基金Project supported by the National Natural Science Foundation of China(Grant No.51172079)the Science and Technology Program of Guangdong Province,China(Grant Nos.2010B090400456 and 2010A081002002)+1 种基金the Science and Technology Program of Guangzhou,China(Grant No.2011J4300018)the Program for Changjiang Scholars and Innovative Research Team in Universities of China(Grant No.IRT13064)
文摘A theoretical study of polar and semi/non-polar InGaN/GaN light-emitting diodes(LEDs) with different internal surface polarization charges, which can be grown on Si substrates, is conducted by using APSYS software.

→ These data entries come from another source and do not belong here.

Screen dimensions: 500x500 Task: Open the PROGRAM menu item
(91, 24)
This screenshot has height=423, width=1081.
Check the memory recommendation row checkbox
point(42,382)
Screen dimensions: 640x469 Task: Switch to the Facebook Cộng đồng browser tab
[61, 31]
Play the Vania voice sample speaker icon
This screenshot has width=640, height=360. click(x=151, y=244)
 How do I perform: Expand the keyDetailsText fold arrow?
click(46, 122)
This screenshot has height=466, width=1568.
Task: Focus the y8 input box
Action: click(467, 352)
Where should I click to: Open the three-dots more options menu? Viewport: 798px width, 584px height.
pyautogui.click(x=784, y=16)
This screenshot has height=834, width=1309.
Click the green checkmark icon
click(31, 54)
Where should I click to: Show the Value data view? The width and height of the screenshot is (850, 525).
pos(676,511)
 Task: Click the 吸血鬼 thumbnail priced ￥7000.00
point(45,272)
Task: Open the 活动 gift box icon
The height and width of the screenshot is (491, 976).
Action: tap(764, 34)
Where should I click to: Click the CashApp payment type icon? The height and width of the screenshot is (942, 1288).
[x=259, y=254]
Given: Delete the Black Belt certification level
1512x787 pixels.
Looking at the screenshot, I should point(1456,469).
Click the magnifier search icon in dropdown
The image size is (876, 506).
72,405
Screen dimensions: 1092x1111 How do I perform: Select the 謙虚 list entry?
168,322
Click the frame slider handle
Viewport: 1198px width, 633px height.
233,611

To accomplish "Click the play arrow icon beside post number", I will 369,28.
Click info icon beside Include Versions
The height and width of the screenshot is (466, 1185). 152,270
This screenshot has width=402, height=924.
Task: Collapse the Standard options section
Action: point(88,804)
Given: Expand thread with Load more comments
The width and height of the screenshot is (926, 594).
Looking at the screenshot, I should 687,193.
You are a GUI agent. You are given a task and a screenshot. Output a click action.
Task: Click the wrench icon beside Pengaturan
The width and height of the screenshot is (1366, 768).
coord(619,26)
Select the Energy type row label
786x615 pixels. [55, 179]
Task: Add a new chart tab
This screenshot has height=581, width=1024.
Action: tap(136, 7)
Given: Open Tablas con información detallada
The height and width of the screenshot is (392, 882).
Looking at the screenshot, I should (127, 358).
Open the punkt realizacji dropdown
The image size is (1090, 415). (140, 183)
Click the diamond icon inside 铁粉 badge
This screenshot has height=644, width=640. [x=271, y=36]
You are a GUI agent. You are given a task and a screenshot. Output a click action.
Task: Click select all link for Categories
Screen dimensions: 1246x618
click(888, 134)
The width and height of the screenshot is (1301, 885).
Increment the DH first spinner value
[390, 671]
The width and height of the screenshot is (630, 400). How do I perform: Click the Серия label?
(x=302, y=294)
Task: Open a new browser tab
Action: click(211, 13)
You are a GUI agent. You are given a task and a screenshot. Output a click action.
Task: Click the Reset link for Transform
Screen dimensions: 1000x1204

In comparison with polar structure LEDs, the semi-polar structure exhibits a higher concentration of electrons and holes and radiative recombination rate, and its reduced built-in polarization field weakens the extent of band bending which causes the shift of peak emission wavelength. So the efficiency droop of semi-polar InGaN/GaN LEDs declines obviously and the optical power is significantly improved. In comparison with non-polar structure LEDs, although the concentration of holes and electrons as well as the radiative recombination rate of the semi-polar structure are better in the last two quantum wells(QWs) approaching the p-Ga N side, the uniformity of distribution of carriers and radiative recombination rate for the nonpolar structure is better. So the theoretical analysis indicates that the removal of the internal polarization field in the MQWs active regions for non-polar structure LEDs contributes to the uniform distribution of electrons and holes, and decreases the electron leakage. Thus it enhances the radiative recombination rate, and further improves the IQEs and optical powers, and shows the best photoelectric properties among these three structures.